Below Velero commands can be used incase of unavailability of admin ui console.
$ velero backup-location get
NAME PROVIDER BUCKET/PREFIX PHASE LAST VALIDATED ACCESS MODE DEFAULT
default aws icedq-backup-restore-test-13-march-2023/backup-restore-data Available 2023-03-31 16:48:29 +0530 IST ReadWrite true
$ kubectl kots backup get
• Connecting to cluster ✓
• Creating Backup ✓
• Backup completed successfully. Backup name is instance-888p4
Restore from a Full (Instance) Snapshot in a DR scenario
Before continuing, you must ensure that your target cluster is ready for restoration. This includes having velero installed as documented here. This procedure also requires the kots kubectl plugin to be installed. Belows backup commands are only required if snapshots are not setup from admin console UI.
AWS S3:
$ kubectl kots velero configure-aws-s3 access-key \
--namespace <namespace> \
--access-key-id <s3-secret-access-key-id> \
--secret-access-key <s3-secret-access-key> \
--region <s3-bucket-region> \
--bucket <s3-bucket>
Other S3:
$ kubectl kots velero configure-other-s3 \
--namespace <namespace> \
--access-key-id <s3-secret-access-key-id> \
--secret-access-key <s3-secret-access-key> \
--endpoint <s3-bucket-endpoint> \
--region <s3-bucket-region> \
--bucket <s3-bucket>
NFS:
$ kubectl kots velero configure-nfs \
--namespace <namespace> \
--nfs-server <nfs-server-fqdn> \
--nfs-path <export-nfs-path>
Hostpath:
Ensure that your snapshot volume mount is mounted and accessible on each individual node, then:
$ kubectl kots velero configure-hostpath \
--namespace <namespace> \
--hostpath </path/to/hostpath>
Restores commands
A process takes place after configuring the snapshot storage location that discovers which snapshots are available for restore. After a few minutes, you can run the following to show the backups that are available:
$ kubectl kots backup ls --namespace <namespace>
NAME STATUS ERRORS WARNINGS STARTED COMPLETED EXPIRES
instance-nc8rj Completed 0 0 2021-04-13 15:48:17 +0000 UTC 2021-04-13 15:49:00 +0000 UTC 29d
Select the backup you want to restore from the list and restore it via this command:
$ kubectl kots restore --from-backup instance-nc8rj
• Deleting Admin Console ✓
• Restoring Admin Console ✓
• Restoring Applications ✓
• Restore completed successfully.
- Snapshots cannot be restored to a different namespace than when the snapshot was taken.
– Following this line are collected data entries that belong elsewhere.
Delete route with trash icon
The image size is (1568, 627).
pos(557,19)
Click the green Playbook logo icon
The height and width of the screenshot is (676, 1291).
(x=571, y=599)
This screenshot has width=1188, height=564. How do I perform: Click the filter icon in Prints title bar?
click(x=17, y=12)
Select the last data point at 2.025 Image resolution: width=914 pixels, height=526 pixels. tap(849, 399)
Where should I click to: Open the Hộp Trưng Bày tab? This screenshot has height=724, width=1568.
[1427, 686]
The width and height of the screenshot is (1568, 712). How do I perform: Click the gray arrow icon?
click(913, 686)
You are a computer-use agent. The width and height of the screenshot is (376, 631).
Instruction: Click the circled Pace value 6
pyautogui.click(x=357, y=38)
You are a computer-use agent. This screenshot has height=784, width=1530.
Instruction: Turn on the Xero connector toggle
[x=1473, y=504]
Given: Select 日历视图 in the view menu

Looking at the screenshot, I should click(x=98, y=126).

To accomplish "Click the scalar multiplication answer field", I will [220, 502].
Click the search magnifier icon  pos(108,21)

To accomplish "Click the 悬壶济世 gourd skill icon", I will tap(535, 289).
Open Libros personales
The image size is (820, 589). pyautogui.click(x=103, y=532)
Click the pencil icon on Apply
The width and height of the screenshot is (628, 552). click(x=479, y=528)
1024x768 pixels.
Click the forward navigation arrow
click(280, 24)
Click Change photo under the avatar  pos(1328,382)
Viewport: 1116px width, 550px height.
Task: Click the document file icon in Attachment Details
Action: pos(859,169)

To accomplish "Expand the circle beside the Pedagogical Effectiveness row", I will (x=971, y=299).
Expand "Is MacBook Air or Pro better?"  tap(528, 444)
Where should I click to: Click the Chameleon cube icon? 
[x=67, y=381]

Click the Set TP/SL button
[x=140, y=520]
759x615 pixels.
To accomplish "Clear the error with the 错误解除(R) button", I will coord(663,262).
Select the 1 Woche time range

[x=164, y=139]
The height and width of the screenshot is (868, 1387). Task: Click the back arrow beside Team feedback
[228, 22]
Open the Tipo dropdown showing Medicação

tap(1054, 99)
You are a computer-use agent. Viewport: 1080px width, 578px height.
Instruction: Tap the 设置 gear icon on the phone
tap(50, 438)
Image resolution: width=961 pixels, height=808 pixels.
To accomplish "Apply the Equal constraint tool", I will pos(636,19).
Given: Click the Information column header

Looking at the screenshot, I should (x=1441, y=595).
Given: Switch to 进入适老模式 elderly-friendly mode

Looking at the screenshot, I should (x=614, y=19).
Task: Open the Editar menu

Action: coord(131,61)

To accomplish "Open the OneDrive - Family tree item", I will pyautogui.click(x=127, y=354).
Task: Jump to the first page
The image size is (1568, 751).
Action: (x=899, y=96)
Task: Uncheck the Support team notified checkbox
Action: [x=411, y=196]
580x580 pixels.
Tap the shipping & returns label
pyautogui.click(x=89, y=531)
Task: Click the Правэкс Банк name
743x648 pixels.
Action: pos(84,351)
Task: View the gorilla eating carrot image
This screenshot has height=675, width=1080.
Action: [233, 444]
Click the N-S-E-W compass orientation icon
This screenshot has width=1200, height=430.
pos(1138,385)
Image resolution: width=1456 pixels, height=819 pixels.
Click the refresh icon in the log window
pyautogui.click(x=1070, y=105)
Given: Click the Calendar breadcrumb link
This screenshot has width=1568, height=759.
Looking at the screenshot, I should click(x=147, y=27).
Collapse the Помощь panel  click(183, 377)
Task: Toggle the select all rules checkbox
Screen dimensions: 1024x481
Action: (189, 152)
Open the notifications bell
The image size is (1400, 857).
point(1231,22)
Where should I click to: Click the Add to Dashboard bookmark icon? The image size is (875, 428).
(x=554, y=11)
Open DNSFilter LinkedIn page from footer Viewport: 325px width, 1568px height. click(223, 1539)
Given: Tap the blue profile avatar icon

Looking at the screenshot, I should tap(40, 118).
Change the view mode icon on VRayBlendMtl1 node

- Snapshots cannot be restored to different installation methods. For example, online cluster snapshots cannot be restored to offline clusters.
- AWS S3 buckets with a bucket policy that requires the server-side encryption header are not supported. If you need to require server-side encryption for objects, iceDQ recommends that you enable default encryption on the bucket itself instead.
- Cleanup and removal of snapshots can only be done through the SPI admin console snapshots tab. Removing data from the snapshot storage itself will result in data corruption and loss of snapshots.
- The NFS server must be configured to allow access from all the nodes in the cluster.
- The NFS directory must be owned by the user:group 1001:1001.
- The target directory needs to be read-writable by the user:group 1001:1001
- All the nodes in the cluster must have the necessary NFS client packages installed to be able to communicate with the NFS server. For example, the nfs-common package is a common package used on Ubuntu.
- Any firewalls must allow traffic between the NFS server and clients
See the KOTS documentation for more details on backup and recovery settings.